Former Bovis chief executive passed away this morning after a long battle against cancer
Sir Frank Lampl, one of the construction industry’s biggest and most respected names, has died aged 84. It is understood he had been unwell for some time.
Sir Frank, who spent 30 years rising through the ranks at Bovis to become chief executive, chairman and then life president of the group, passed away this morning.
Dan Labbad, Lend Lease’s current chief executive for Europe, Middle East and Africa has paid his respects to the late Sir Frank: “It is with much sadness that we have been informed that Sir Frank Lampl has passed away. Sir Frank was instrumental in building Bovis into a leading international construction business.
“His legacy will provide an inspiration for the industry and will remain a constant influence across the Lend Lease business. He will be sorely missed and our thoughts are with his family at this time.”
Born in Brno in the Czech Republic in 1926, Sir Frank spent his teenage years as a prisoner of war during World War 11 in two of the most brutal and infamous Nazi concentration camps, Auschwitz and Dachau.
His first construction job was as a slave labourer on an underground BMW factory near Munich.
After the war, during which the rest of his family was murdered, Lampl returned to Brno. But following the communist takeover he was considered a bourgeois undesirable and sentenced to imprisonment in the uranium mines of Jachymov until finally being granted amnesty on Stalin’s birthday in 1953. The condition of his release was that he had to pursue a career in either construction or mining.

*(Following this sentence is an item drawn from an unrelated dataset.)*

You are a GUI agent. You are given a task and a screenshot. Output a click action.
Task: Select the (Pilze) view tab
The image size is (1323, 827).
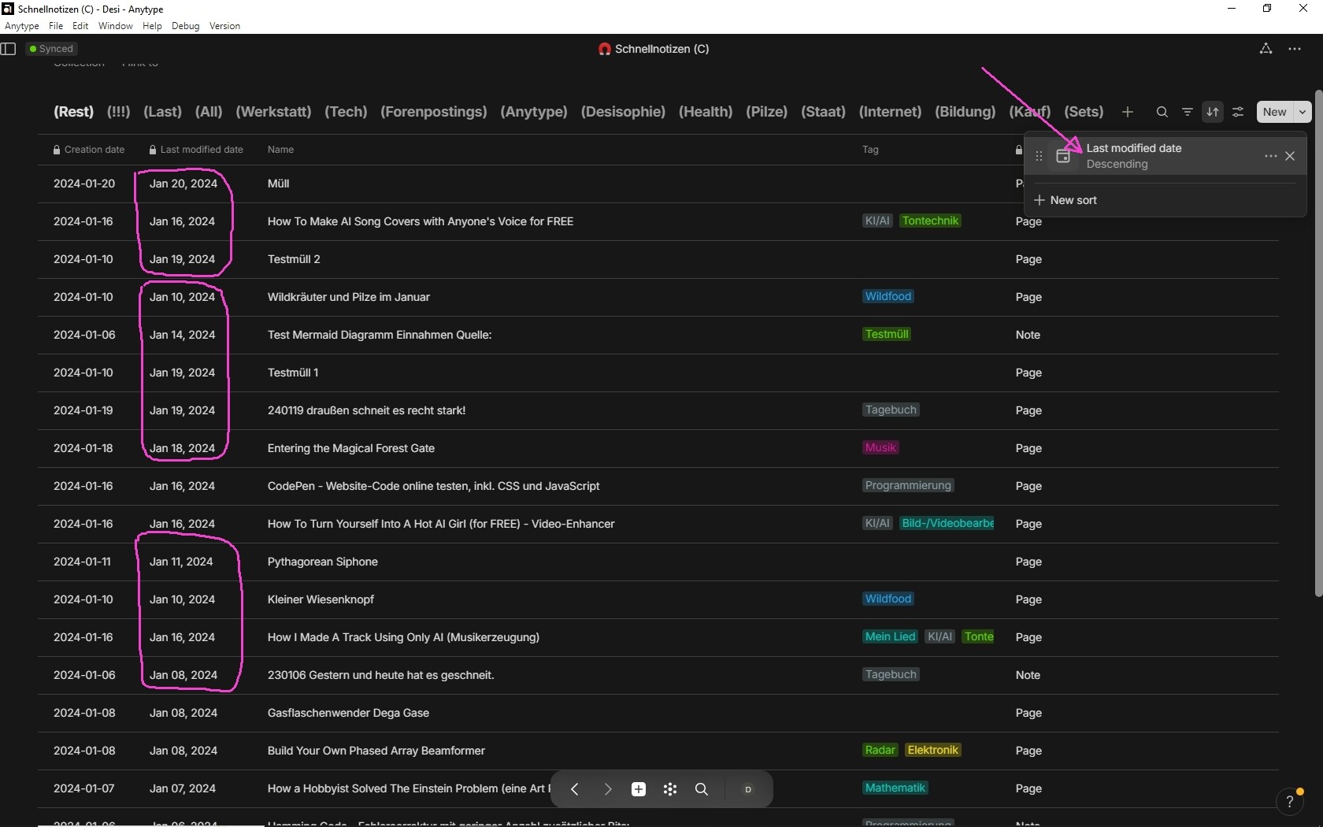pyautogui.click(x=766, y=112)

He chose construction
In 1968, Lampl and his wife fled Prague to avoid being caught up in a third oppressive regime. They came to the UK, to visit their son who was then studying at Oxford University and never returned.

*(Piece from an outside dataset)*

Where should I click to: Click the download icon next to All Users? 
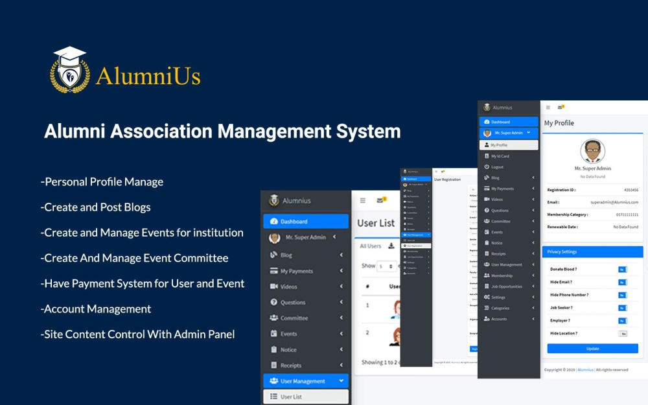click(x=391, y=246)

In 1971, when Sir Frank was 42 he joined Bovis where he would go on to spend the rest of his career before retiring in 2001 aged 75.
Before then, he rose up through the ranks of the firm becoming chief executive of Bovis International in 1978.
Other successes while Sir Frank was at the helm included completing three substantial acquisitions in the US and, in 1991, winning the Atlanta Olympic Games construction management contract. Sir Frank also set up an operation in his former home town Brno and Bovis participated in several major Czech developments. Then, in1999, Sir Frank oversaw the sale of Bovis to the Australian retail real estate group Lend Lease.
He has remained a high profile industry figure since his departure from Bovis and was universally respected by colleagues, peers and competitors alike.